### Directions for this task
Can you write out the records below again, changing "computer-use agent" to "desktop assistant" everywhere it occurs and leaving all else as it is?

### Supplied data
-- BEGIN --
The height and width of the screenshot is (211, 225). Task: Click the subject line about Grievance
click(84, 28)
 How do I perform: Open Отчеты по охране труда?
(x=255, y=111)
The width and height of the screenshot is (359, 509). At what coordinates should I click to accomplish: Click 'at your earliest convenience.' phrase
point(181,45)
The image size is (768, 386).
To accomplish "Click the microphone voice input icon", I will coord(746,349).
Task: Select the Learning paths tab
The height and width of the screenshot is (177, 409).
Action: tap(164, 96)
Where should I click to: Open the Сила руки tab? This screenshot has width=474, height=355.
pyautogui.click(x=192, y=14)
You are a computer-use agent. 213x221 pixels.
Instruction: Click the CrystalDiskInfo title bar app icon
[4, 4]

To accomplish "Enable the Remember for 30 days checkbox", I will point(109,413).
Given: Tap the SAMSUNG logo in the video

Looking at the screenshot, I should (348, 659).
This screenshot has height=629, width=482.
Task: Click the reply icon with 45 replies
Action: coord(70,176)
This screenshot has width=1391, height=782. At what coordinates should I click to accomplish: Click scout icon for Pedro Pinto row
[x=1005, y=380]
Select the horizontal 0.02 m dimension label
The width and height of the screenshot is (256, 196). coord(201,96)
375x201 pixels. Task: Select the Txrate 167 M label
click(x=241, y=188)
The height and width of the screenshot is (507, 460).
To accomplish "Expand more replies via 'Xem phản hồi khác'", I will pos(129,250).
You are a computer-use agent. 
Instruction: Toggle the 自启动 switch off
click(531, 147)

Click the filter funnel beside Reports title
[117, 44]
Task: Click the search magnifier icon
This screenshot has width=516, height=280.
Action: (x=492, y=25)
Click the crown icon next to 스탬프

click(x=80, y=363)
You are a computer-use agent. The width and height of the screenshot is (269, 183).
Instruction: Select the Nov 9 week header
-- END --
### Written answer
The height and width of the screenshot is (211, 225). Task: Click the subject line about Grievance
click(84, 28)
 How do I perform: Open Отчеты по охране труда?
(x=255, y=111)
The width and height of the screenshot is (359, 509). At what coordinates should I click to accomplish: Click 'at your earliest convenience.' phrase
point(181,45)
The image size is (768, 386).
To accomplish "Click the microphone voice input icon", I will coord(746,349).
Task: Select the Learning paths tab
The height and width of the screenshot is (177, 409).
Action: tap(164, 96)
Where should I click to: Open the Сила руки tab? This screenshot has width=474, height=355.
pyautogui.click(x=192, y=14)
You are a desktop assistant. 213x221 pixels.
Instruction: Click the CrystalDiskInfo title bar app icon
[4, 4]

To accomplish "Enable the Remember for 30 days checkbox", I will point(109,413).
Given: Tap the SAMSUNG logo in the video

Looking at the screenshot, I should (348, 659).
This screenshot has height=629, width=482.
Task: Click the reply icon with 45 replies
Action: coord(70,176)
This screenshot has width=1391, height=782. At what coordinates should I click to accomplish: Click scout icon for Pedro Pinto row
[x=1005, y=380]
Select the horizontal 0.02 m dimension label
The width and height of the screenshot is (256, 196). coord(201,96)
375x201 pixels. Task: Select the Txrate 167 M label
click(x=241, y=188)
The height and width of the screenshot is (507, 460).
To accomplish "Expand more replies via 'Xem phản hồi khác'", I will pos(129,250).
You are a desktop assistant. 
Instruction: Toggle the 自启动 switch off
click(531, 147)

Click the filter funnel beside Reports title
[117, 44]
Task: Click the search magnifier icon
This screenshot has width=516, height=280.
Action: (x=492, y=25)
Click the crown icon next to 스탬프

click(x=80, y=363)
You are a desktop assistant. The width and height of the screenshot is (269, 183).
Instruction: Select the Nov 9 week header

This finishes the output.